The report claims burning coal seam gas emits less (but still a significant and problematic amount of) greenhouse gas than coal.
Crikey regular Graham Readfearn highlights on his blog the problem with describing this report as independent:
What should be noted, however, is that the report which attempts to paint CSG as a good guy was carried out by a giant resource industry service company, WorleyParsons.
Late last year, WorleyParsons won a $580 million contract to deliver “engineering, procurement and infrastructure” to a $15 billion CSG-LNG project in Queensland.
So the “independent” report was written by a company with a $580 million stake in the same industry they’re examining.
The Sydney Morning Herald did, however, report the MP Ferguson will meet with LNG and steel industries this month.
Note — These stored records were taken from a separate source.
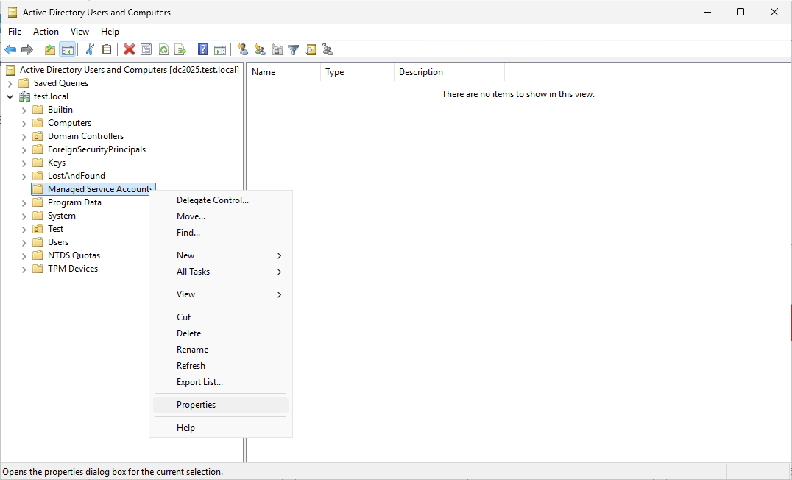Expand the Saved Queries node

click(10, 83)
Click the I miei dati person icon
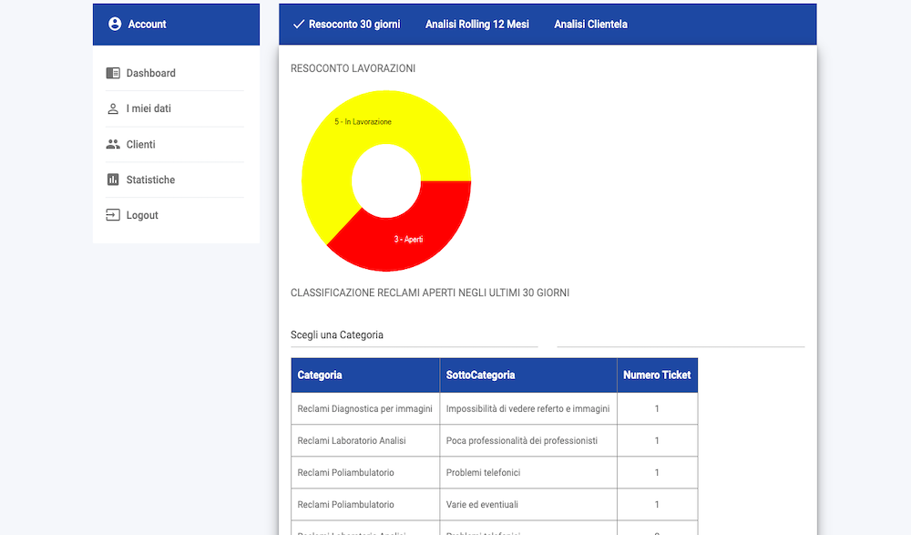Image resolution: width=911 pixels, height=535 pixels. (113, 108)
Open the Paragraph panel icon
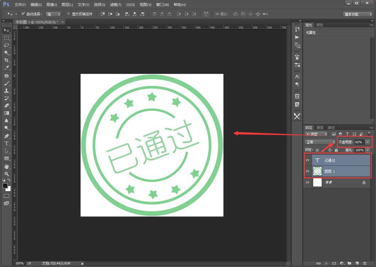376x267 pixels. (297, 84)
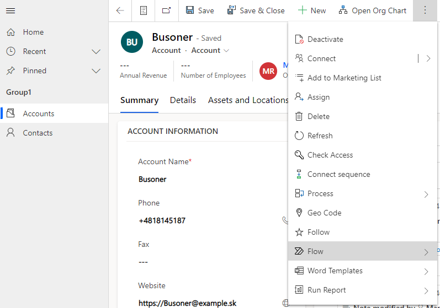Click the hamburger menu icon in sidebar

[10, 10]
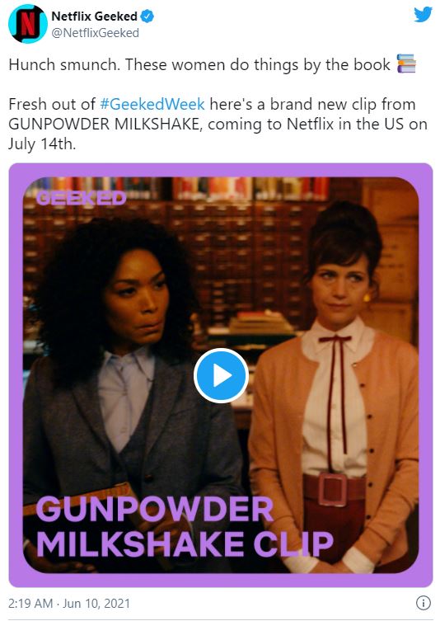
Task: Open the @NetflixGeeked handle link
Action: coord(96,33)
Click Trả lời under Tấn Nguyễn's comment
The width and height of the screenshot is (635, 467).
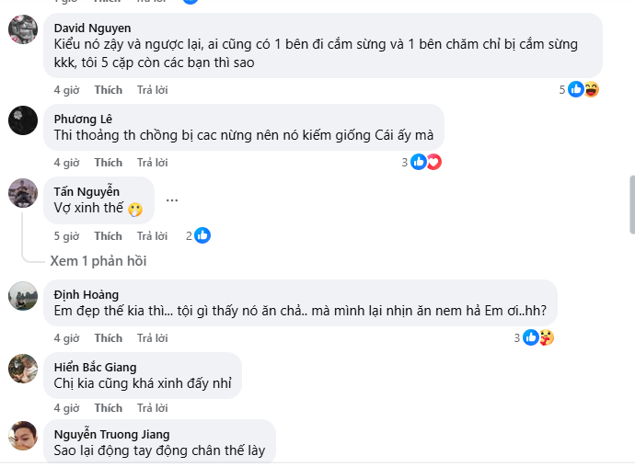152,236
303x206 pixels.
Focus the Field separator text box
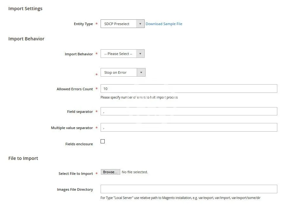(x=188, y=111)
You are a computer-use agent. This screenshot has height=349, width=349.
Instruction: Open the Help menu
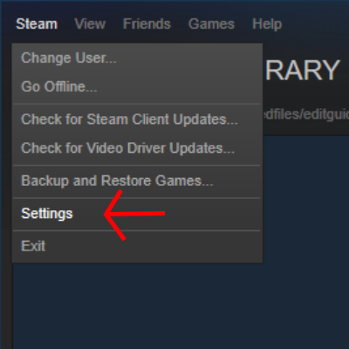tap(267, 24)
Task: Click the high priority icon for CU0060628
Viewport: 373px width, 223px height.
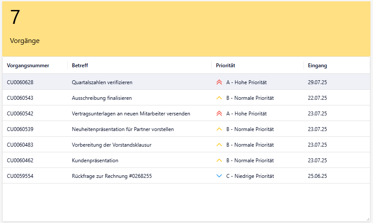Action: tap(219, 82)
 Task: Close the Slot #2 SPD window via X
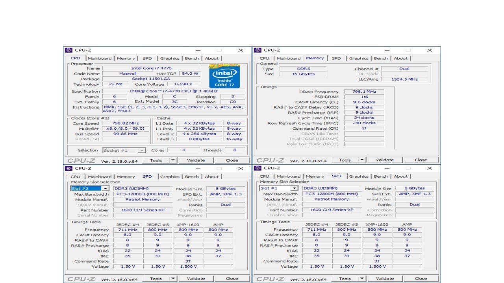[241, 168]
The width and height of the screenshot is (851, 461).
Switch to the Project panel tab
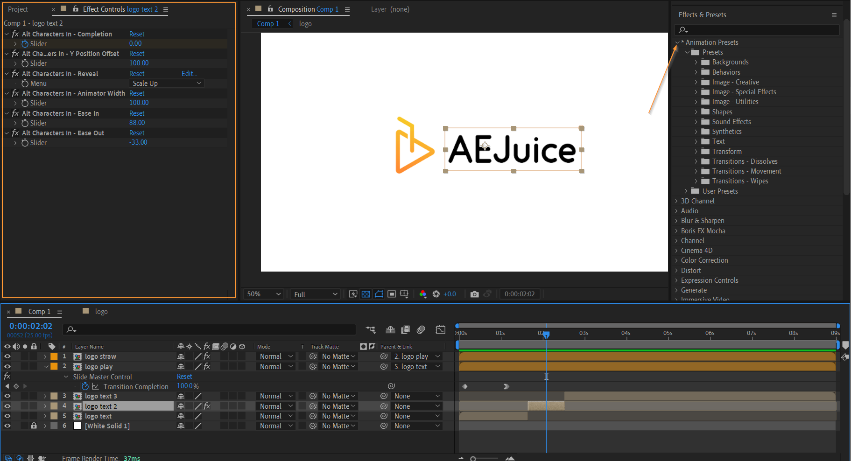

Ferguson is a proponent of LNG, saying Australia will be the second biggest supplier of natural gas by 2015.
The Herald Sun outlines that the $130 billion in LNG investments being considered, “are waiting to see how the Government designs its carbon tax before they spend.”
On ABC’s current affairs morning radio show AM, Don Voelte, CEO of Woodside Petroleum said, “Everywhere else in the world understands gas. I will tell you, people in the United States see gas as the saviour — cheap, clean, transitional fuel to a better world.”
But this assertion also needs to be scrutinised.
An article in this month’s Time magazine, says that oil and nuclear crises “…have opened space for gas as a relatively clean, relatively cheap fuel that can help fill the world’s needs during the transition to a truly green economy. (As important as renewable energy is, it will likely take years for green power to shoulder the electricity load.)”
“[I]f all goes well, gas should help displace: coal. From mountaintop-removal mining to its impact on climate change, cheap coal is toxic to the human race.”